AG München zu überhöhten Honorarforderungen eines Rechtsanwalts

Ein Streitpunkt zwischen Rechtsanwalt und Mandant ist hin und wieder, speziell bei getroffenen Honorarvereinbarungen, die Höhe der zu zahlenden Vergütung – die Suche bei Jurablogs offenbart hier auch manche Anekdote und auch unglückliches Ende von Mandanten-Beziehungen. Beim Amtsgericht München (AZ 222 C 23309/08) hatte man sich nun mit einem Fall zu beschäftigen, in dem der Rechtsanwalt für die folgenden Tätigkeiten 3000 Euro einbehalten wollte:

Er fuhr in die 191 Kilometer entfernte Justizvollzugsanstalt, um das weiter Vorgehen zu besprechen. Dafür brauchte er insgesamt 6 Stunden. Zuvor hatte er nach einer telefonischen Vorbesprechung von 20 Minuten einen Besuchsschein für zwei Bekannte des Mandanten beantragt. Er nahm Akteneinsicht, für die er 2 Stunden benötigte und teilte den Inhalt schriftlich dem Mandanten mit. Ende Februar 2008 beantragte er 2 Dauerbesuchsscheine, was mit 15 Minuten zu Buche schlug. Er beantwortete Fragen der Polizei und 3 Schreiben seines Mandanten. Abschließend beantragte er die Aufhebung des Haftbefehls, hilfsweise die Außervollzugsetzung, wofür er 1,5 Stunden benötigte. Mitte März wurde das Mandatsverhältnis aufgelöst.

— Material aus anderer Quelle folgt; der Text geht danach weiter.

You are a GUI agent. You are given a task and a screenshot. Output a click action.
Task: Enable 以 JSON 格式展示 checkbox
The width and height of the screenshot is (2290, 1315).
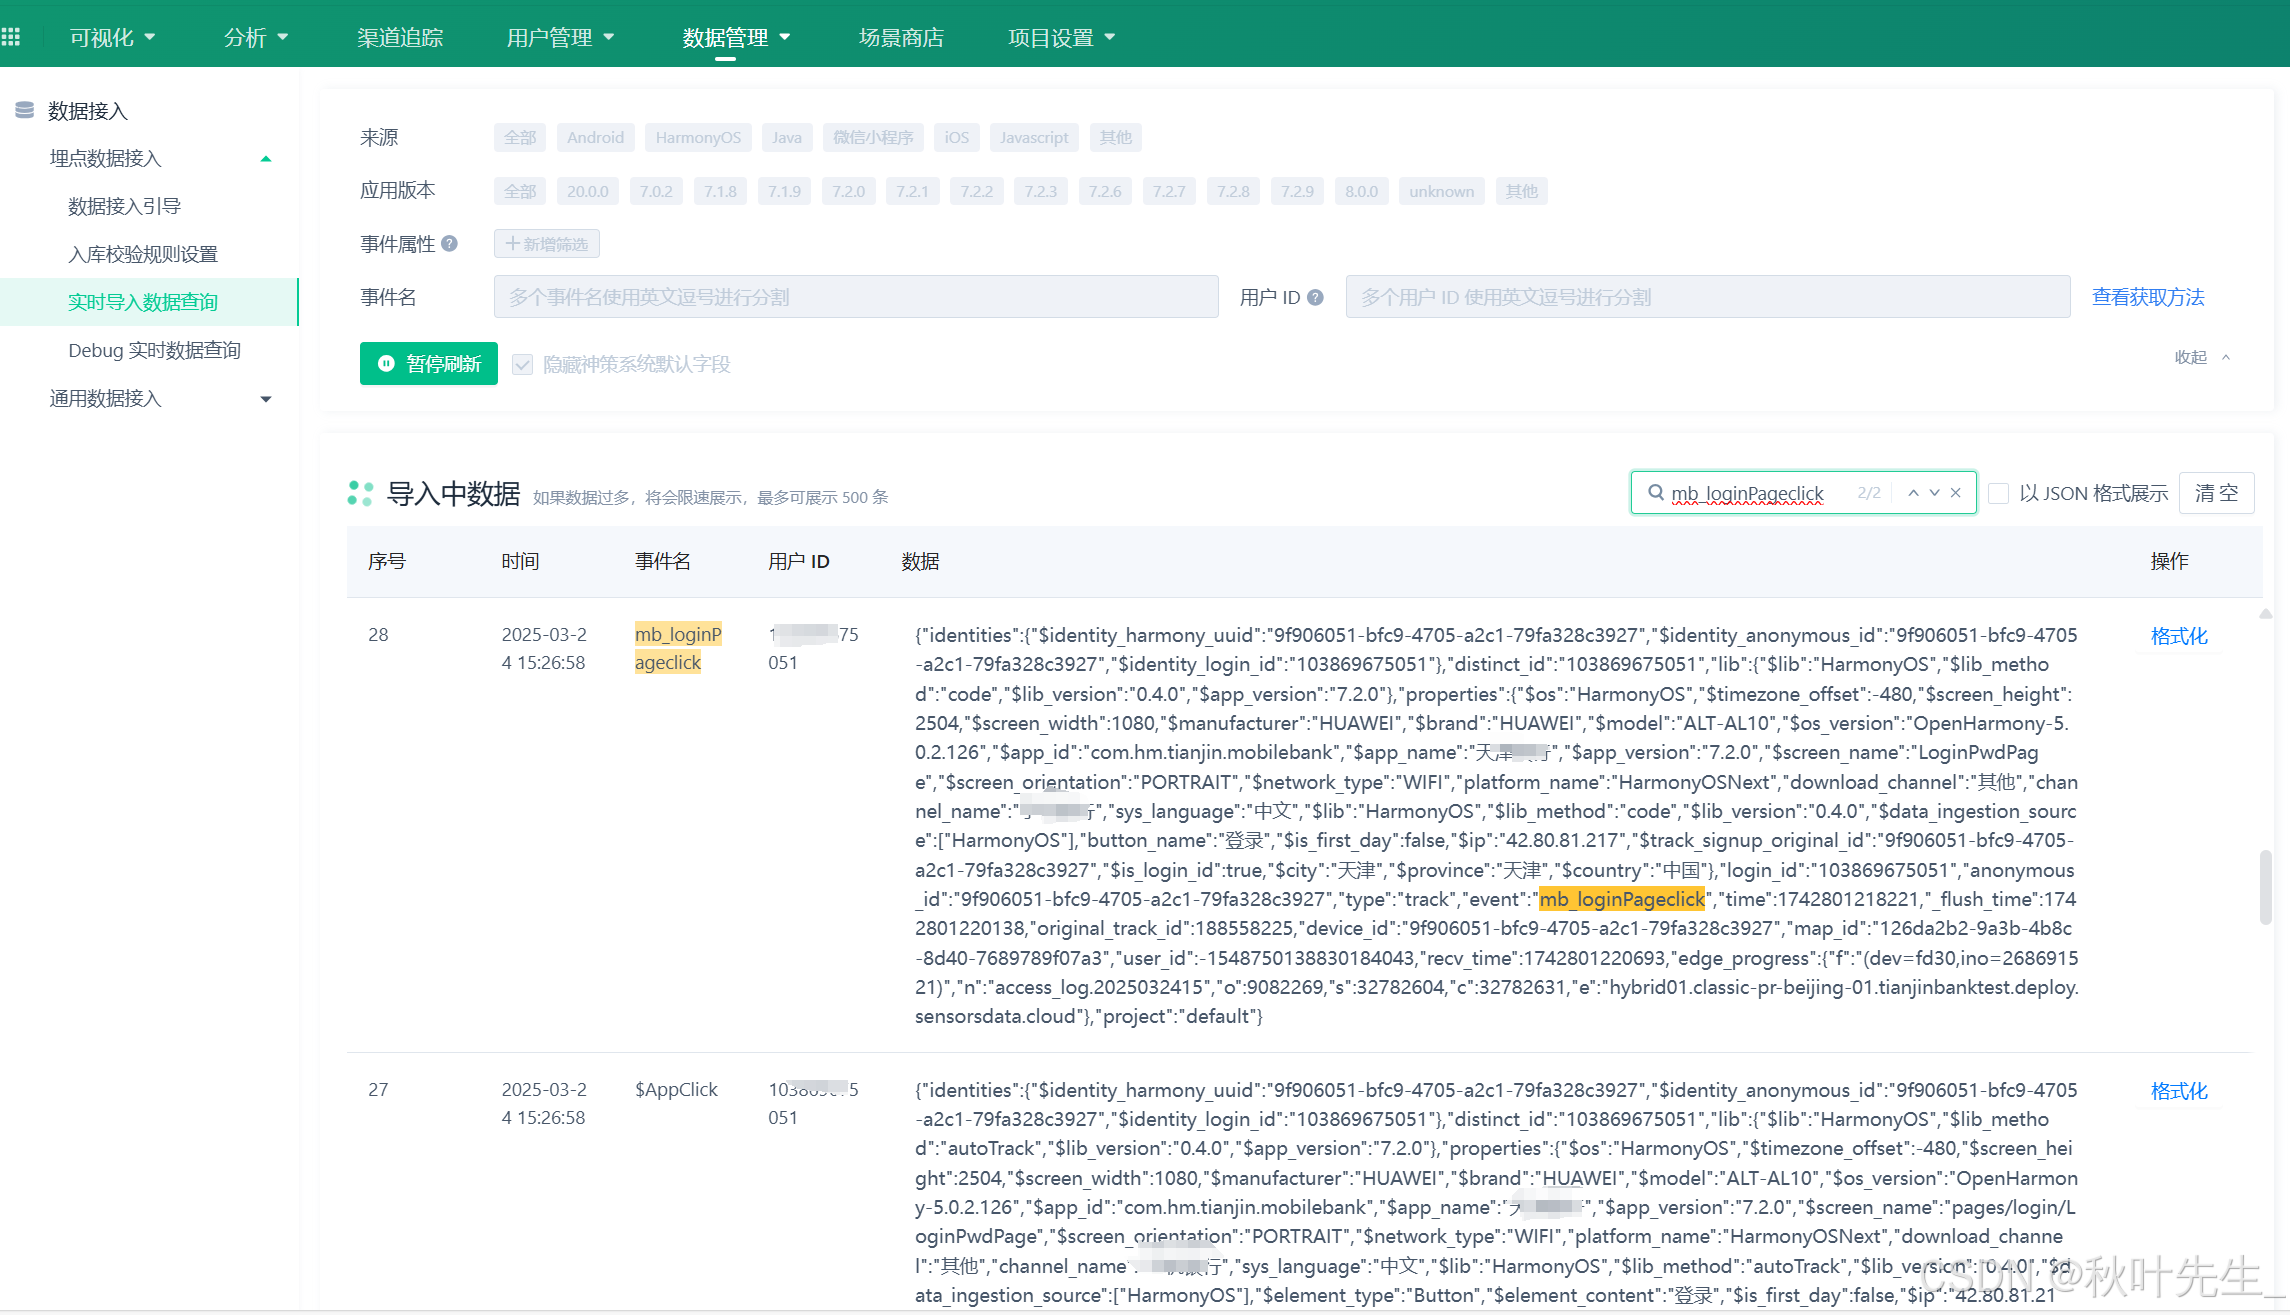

In dieser Aufstellung kommt man in der Summe auf etwa 10 Stunden, hat also schnell einen “Stundenlohn” von 300 Euro ausgerechnet. Hierzu hat der Bundesgerichtshof bereits im Jahr 2009 (IX ZR 174/06) eine Faustregel aufgestellt: Bei einer Honorarvereinbarung, die über dem 5fachen der gesetzlichen Vergütung liegt, spricht eine Vermutung für eine Überhöhung und somit Verletzung des “Mäßigungsgebotes” (§3a RVG).

Da es sich hierbei um eine Vermutung handelt, kann diese durchaus widerlegt werden. Dies verlangt mit dem BGH einzelfallbezogene Umstände, der BGH stellte seinerzeit vor allem auf die Hauptverhandlungstage ab, betonte aber auch, dass bei schwierigen Verhandlungen und einer letztlichen aussergeichtlichen Einigung auch hier Gründe liegen können. Pauschale Betrachtungen verbieten sich letztlich.

Das AG München sah im vorliegenden Fall keine konkreten Umstände, die eine Durchbrechung des Anscheins (es lag eine 5,3fache Höhe vor) rechtfertigen würden – und kürzte das Honorar kurzerhand auf 768,15 Euro.

Anmerkung: Auf den ersten Blick mag dies vielen – insbesondere Laien – gerechtfertigt erscheinen, begegnet aber durchaus Bedenken. So wird (eine Selbstverständlichkeit) mit dem “Lohn” letztlich die gesamte Dienstleistung des Rechtsanwaltes bezahlt und aufrecht erhalten, was auch Büro samt persönlicher Betreuung durch Personal umfasst. Gerade in Strafsachen existiert dabei verständlicherweise ein hohes Bedürfnis der Betroffenen nach einer möglichst umfassenden Betreuung, was manche Kanzleien auch mit Angeboten abdecken, die Notfall-Telefone und Ansprechpartner “rund um die Uhr” umfassen. Eine solche umfassende Betreuung, die sich der Mandant ggfs. gezielt ausgesucht hat, muss zwingend berücksichtigt werden bei dieser Frage. Dass der BGH dies ausblendet und nur auf die Verhandlung blickt, mag zur Tätigkeit als Richter passen, der sich um die Kosten seiner Geschäftsstelle nicht zu kümmern braucht. Es lässt aber auch mit sehr kritischem Blick auf Entscheidungen und Kommentare von Richtern blicken, die sich mit Hand und Fuß sträuben, Nachtdienste einzurichten, um den Richtervorbehalt bei Blutabnahmen auch zu Unzeiten zu gewährleisten.

Letztlich gilt: Die Justiz ist ein Dienstleister, sowohl Gericht, Staatsanwaltschaft als auch Rechtsanwälte haben Ausgaben und kosten somit Geld. Reglementierende Eingriffe sind nötig, um den Zugang zu dieser Dienstleistung sicher zu stellen – wer aber zu pauschal und nur mit Blick auf das Verfahren kürzt, schränkt die Dienstleistung genau dort ein, wo sie zunehmend gewollt ist – in der außergerichtlichen Betreuung und Beratung.